The history of residential schools in Canada

Although there were residential schools in some form in Canada as early as the 1600s, when people talk of residential schools, they are usually referring to the school system run by the Catholic, Anglican, Presbyterian, United, and Methodist churches from 1883 to 1996.

Malnutrition, neglect and sexual, physical and emotional abuse of students were common at residential schools. More than 4,000 children are known to have died at the schools, according to the National Centre for Truth and Reconciliation. However, according to the Assembly of First Nations’ Plain Talk 6 document, the highest estimates suggest that possibly 50 per cent of the children kept at the schools died as a result.

The child of a survivor, Michael Loft, recounted how students of the schools could be beaten at random. There was little correlation between good versus bad behaviour and physical assault. A student (more so boys, said survivor Alice Littledeer) could have been assaulted for any reason at any time.

It has been generally agreed that we do not say graduates, we say survivors.

It is estimated that more than 150,000 Indigenous children were taken from their families and kept at the schools. Once at the schools, children may have remained for as little as three years but many stayed at the schools for as long as ten years.

Assimilation was a major aspect of the residential schools.
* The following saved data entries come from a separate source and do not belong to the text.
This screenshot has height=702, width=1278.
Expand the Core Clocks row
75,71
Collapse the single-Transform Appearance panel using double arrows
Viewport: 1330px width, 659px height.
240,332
One of the early goals of the schools was to destroy Indigenous culture and convert all Indigenous peoples to European ways of being. That is why, Saunders wrote, it was decided to not only school the children but also separate them from their parents and culture.

The Anglican Church’s role in residential schools

Between 1820 and 1969, the Anglican Church operated roughly three dozen residential schools in Canada, with most of those schools becoming dormitories for Indigenous students to attend day schools by the 1960s.

In 1993, Michael Peers, the Primate of the Anglican Church of Canada, apologized for the Church’s role in the residential school system.

“I am sorry, more than I can say, that we were part of a system which took you and your children from home and family,” Peers’ apology said in part.

In response to residential schools, the Truth and Reconciliation Commission was formed to bring to light what happened in the schools and what the impact of the schools was.

As part of the Residential School Settlement Agreement, the ACoC was obligated to pay $15,687,188 in compensation. In 2016, $12,900,000 had been paid. A portion of that money has supported the Anglican Fund for Healing and Reconciliation, which invests in community based “healing projects” that in particular address “language loss” and “cultural abuse.”

One of the Calls to Action of the TRC included, “48.ii. Respecting Indigenous people’s right to self-determination in spiritual matters, including the right to practise, develop, and teach their own spiritual and religious traditions, customs, and ceremonies, consistent with Article 12:1 of the United Nations Declaration on the Rights of Indigenous peoples.”

Anglican priest, Andrea Budgey, said the path forward for the church involved acknowledging, exploring and discussing the church’s history, no matter how uncomfortable that may be.

“We continue what I described … working toward equity and autonomy for Indigenous people within the church, and being transparent about issues connected with the history of the residential schools, with acquisition of land and resources, violation of treaties, and participation in acts of genocide.

“We support Indigenous people on issues of systemic racism and environmental justice. We recognize that while not everyone is guilty in the misdoings of the past, we all share responsibility for moving forward.”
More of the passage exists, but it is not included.